■ **ABOUT THIS EXERCISE**:
In the copy, include exactly the lines from the one with "Image resolution: width=618" through the end of the data and no others, both ends kept, with every picture left out.

■ **Data items**:
============

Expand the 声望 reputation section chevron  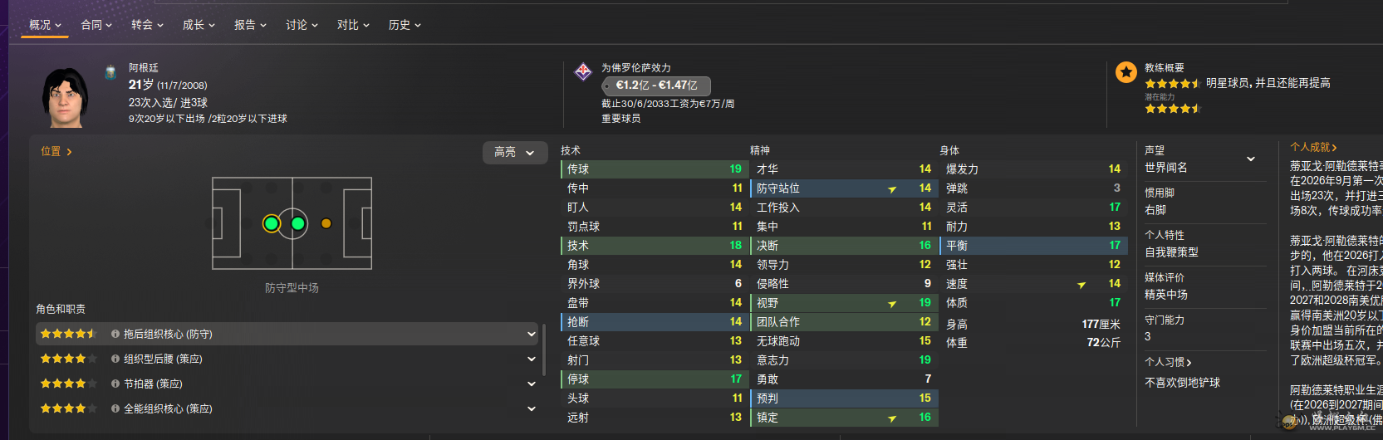(x=1251, y=159)
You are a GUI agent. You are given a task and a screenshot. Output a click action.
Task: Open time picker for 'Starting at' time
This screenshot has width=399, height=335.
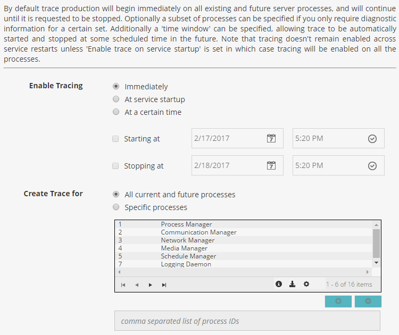pyautogui.click(x=372, y=138)
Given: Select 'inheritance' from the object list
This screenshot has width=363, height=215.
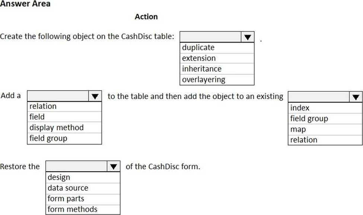Looking at the screenshot, I should [217, 69].
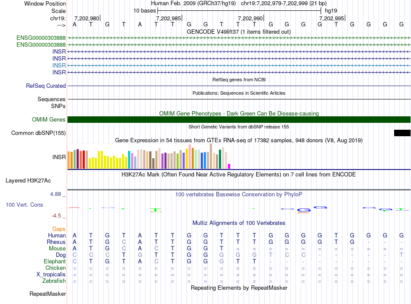
Task: Select the RepeatMasker track label
Action: pyautogui.click(x=48, y=294)
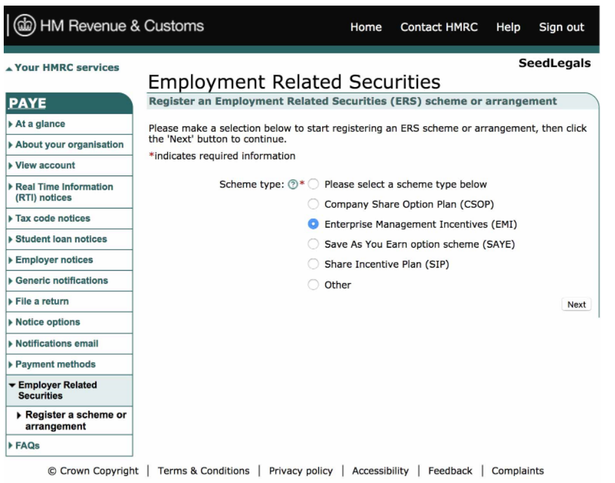
Task: Open Register a scheme or arrangement
Action: click(75, 421)
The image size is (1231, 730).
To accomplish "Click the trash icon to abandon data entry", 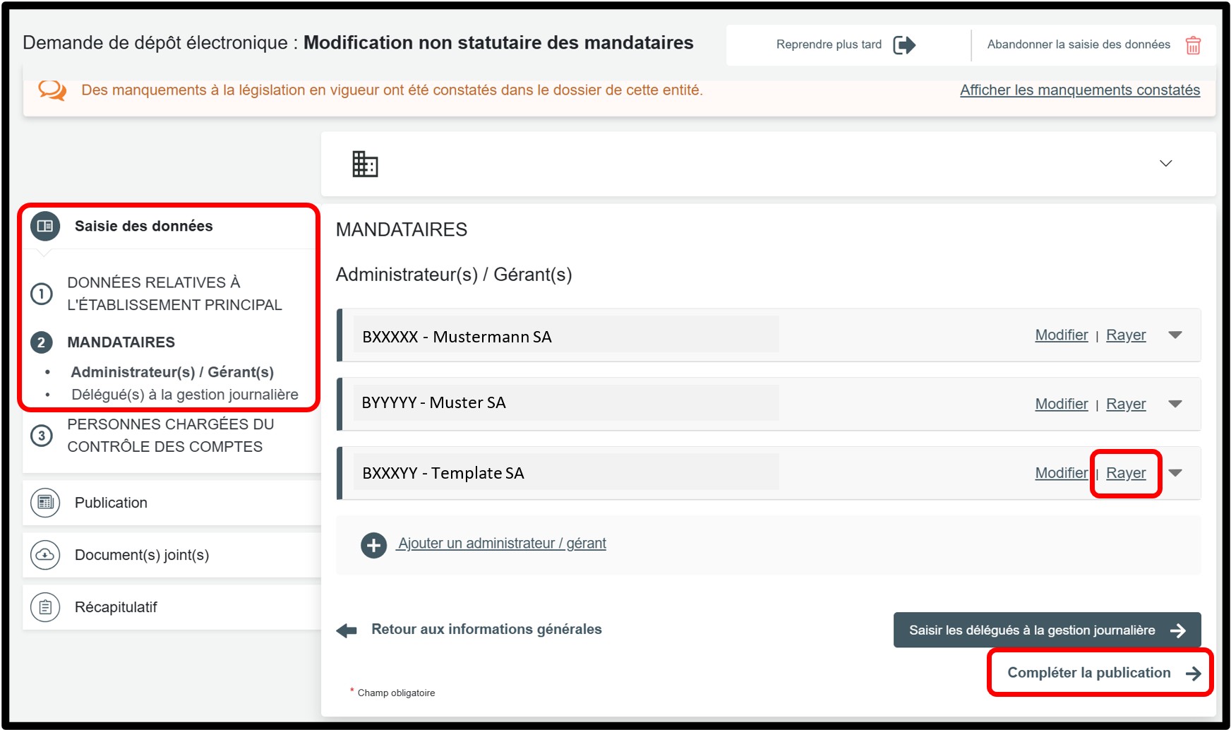I will click(1193, 45).
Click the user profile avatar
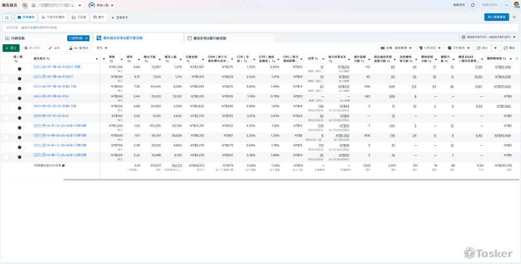The height and width of the screenshot is (264, 521). click(516, 5)
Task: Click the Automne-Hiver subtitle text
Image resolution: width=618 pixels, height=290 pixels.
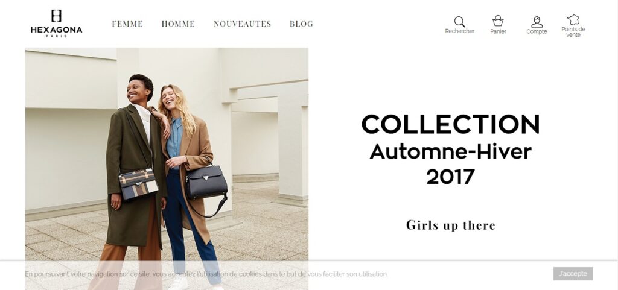Action: 450,151
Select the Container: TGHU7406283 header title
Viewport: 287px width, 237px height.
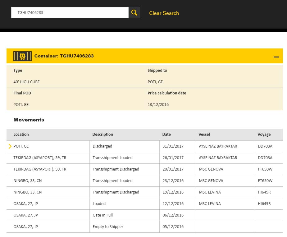pos(64,56)
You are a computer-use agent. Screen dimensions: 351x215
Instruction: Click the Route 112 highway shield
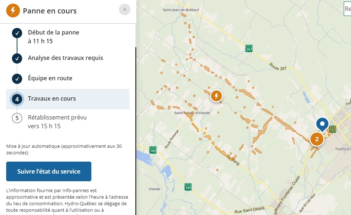coord(333,129)
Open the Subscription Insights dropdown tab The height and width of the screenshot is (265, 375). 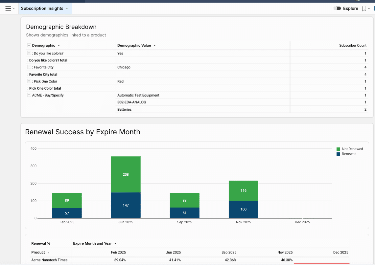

============

■ **RESULT**:
Image resolution: width=618 pixels, height=290 pixels.
Action: 450,151
Select the Container: TGHU7406283 header title
Viewport: 287px width, 237px height.
pos(64,56)
You are a computer-use agent. Screen dimensions: 351x215
Instruction: Click the Route 112 highway shield
coord(333,129)
Open the Subscription Insights dropdown tab The height and width of the screenshot is (265, 375). 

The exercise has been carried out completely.